PROBLEM TO SOLVE: Reproduce word for word the line that contains "The width and" and each line that follows it, stopping after the final line of the material.

RECORDED DATA:
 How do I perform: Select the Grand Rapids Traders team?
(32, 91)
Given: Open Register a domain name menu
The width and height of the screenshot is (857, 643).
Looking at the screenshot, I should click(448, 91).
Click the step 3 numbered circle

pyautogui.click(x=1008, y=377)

REPLY TO THE TASK:
The width and height of the screenshot is (857, 643).
Looking at the screenshot, I should click(448, 91).
Click the step 3 numbered circle

pyautogui.click(x=1008, y=377)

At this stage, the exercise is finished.